Widespread recognition that most efforts to solve the EHR interoperability problem have been futile has led to the creation of Fast Healthcare Interoperability Resources (FHIR) standards by Health Level Seven (HL7), a non-profit standards developing organization. FHIR is a data exchange standard that facilitates the transfer of health care information in real time.
Designed to address the data-sharing aspect of the interoperability problem, FHIR has now been adopted as the industry standard. In April 2019, the Office of the National Coordinator for Health Information Technology (ONC) released proposed rules endorsing FHIR as the chosen instrument to advance interoperability. Moving forward, health care software developers, including the tech giants, will all use FHIR when creating application programming interfaces (APIs) that require certification.
“I think [the standardization of the use of FHIR] will take a little time to have a big effect. But the agreement on a popular modern standard to represent health care data, including a major focus on electronic health record data will be extremely enabling of the use of those data for multiple purposes,” says Kenneth Mandl, M.D., M.P.H., Director of the Computational Health Informatics Program at Boston Children’s Hospital.
Most significantly to biopharma, payers, and researchers relying on real-world evidence, FHIR will enable EHR data to be shared outside of health care settings and EHRs themselves. Currently siloed health care data will eventually become accessible to stakeholders in different industries.

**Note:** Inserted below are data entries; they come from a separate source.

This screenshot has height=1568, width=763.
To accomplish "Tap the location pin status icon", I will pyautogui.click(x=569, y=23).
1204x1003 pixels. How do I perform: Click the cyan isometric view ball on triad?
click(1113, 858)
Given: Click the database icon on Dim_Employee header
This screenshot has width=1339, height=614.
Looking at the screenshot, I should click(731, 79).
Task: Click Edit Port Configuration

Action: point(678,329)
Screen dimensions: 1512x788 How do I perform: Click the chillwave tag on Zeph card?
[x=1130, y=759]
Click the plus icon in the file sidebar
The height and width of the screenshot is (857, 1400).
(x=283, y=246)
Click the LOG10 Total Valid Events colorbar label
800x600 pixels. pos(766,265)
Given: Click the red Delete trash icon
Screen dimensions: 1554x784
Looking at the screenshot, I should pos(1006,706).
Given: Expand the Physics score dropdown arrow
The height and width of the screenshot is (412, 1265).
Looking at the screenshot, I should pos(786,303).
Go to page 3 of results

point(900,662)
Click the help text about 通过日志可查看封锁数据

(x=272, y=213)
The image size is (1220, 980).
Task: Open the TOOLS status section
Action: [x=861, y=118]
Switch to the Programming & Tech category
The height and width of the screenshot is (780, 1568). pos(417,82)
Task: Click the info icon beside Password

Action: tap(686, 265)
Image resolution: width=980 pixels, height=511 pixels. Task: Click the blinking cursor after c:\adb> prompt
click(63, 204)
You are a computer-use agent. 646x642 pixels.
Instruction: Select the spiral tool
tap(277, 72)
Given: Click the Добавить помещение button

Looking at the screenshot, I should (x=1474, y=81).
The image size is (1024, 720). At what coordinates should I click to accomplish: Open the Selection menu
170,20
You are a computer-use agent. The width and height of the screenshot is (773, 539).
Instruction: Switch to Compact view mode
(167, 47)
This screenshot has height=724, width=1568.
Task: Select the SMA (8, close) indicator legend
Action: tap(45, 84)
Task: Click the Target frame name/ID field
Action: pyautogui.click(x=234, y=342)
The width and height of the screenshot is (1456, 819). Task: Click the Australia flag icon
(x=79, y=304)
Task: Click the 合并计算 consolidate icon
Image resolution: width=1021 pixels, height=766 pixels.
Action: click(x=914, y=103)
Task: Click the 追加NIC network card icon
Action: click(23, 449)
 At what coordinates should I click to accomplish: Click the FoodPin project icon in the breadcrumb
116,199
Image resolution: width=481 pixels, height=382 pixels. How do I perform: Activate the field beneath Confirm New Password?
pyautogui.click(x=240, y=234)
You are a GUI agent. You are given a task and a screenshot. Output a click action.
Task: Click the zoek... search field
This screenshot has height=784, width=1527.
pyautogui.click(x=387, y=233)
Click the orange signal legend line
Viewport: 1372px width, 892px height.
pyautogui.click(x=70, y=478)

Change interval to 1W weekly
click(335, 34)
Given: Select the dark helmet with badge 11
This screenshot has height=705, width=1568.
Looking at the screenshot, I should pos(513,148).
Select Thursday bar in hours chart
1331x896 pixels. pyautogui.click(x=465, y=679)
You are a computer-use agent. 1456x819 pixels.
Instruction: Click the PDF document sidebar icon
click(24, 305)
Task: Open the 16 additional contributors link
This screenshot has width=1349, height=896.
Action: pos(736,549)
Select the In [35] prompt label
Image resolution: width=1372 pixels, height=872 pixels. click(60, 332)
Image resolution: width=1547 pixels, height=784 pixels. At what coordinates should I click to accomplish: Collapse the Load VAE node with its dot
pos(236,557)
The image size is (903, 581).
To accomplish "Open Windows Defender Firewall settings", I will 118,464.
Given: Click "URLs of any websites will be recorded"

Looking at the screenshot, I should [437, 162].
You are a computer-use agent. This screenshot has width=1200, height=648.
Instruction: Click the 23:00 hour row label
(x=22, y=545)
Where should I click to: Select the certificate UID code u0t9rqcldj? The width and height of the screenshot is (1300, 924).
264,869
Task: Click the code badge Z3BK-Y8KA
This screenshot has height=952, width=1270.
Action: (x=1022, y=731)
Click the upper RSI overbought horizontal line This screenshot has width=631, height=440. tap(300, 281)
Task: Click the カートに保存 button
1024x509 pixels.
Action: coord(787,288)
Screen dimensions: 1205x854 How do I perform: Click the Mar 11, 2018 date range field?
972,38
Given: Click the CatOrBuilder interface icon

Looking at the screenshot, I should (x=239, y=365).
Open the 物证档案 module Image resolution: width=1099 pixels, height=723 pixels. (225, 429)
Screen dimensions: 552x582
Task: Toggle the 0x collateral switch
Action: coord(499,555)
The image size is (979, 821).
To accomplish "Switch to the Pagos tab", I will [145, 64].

“There's a general recognition that the data needs to be in more places than just inside the electronic health record. And I think that data liquidity is going to be very much enabled by the FHIR standard. This new rule that makes FHIR specifically the standard and not one of the possibilities for a standard is going to be very powerful,” Mandl, who is also the Donald A.B. Lindberg Professor of Pediatrics and Biomedical Informatics at Harvard Medical School, explains.
With efficient collation now possible through FHIR, EHRs can emerge as a source of RWD comparable to claims and billing data. At the very least, EHR data will become more complete and reliable, and inevitably, more useful in the generation of RWE—particularly when used in combination with data from other sources. This does not mean EHR data will be perfect. Just like any other health care database, EHR data will require rigorous validation.
In the pharmaceutical field, FHIR can propel RWE derived from EHRs towards becoming as indispensable as evidence from clinical trials. EHR data will constitute a rich mine for researchers to delve into and make more accurate and detailed analyses during drug development. In fact, according to the Food and Drug Administration, medical product developers are already using RWD and RWE from sources like EHRs to support clinical trial designs—a practice FHIR will accelerate and optimize.
“Right now we're at the stage where we're learning to use those data sources and seeing how they can be validated and how they can be collected in a standardized way,“ Mandl supports. “But I think we're [also] seeing early integration of some of these additional digital data sources into clinical trials, both traditional clinical trials and distributed clinical trials.”
The recent standardization of FHIR is just one of the many avenues through which novel data sources are becoming more accessible, more actionable and more valuable—a development essential to transforming all healthcare sectors, including pharma, into value-based, patient-centric systems.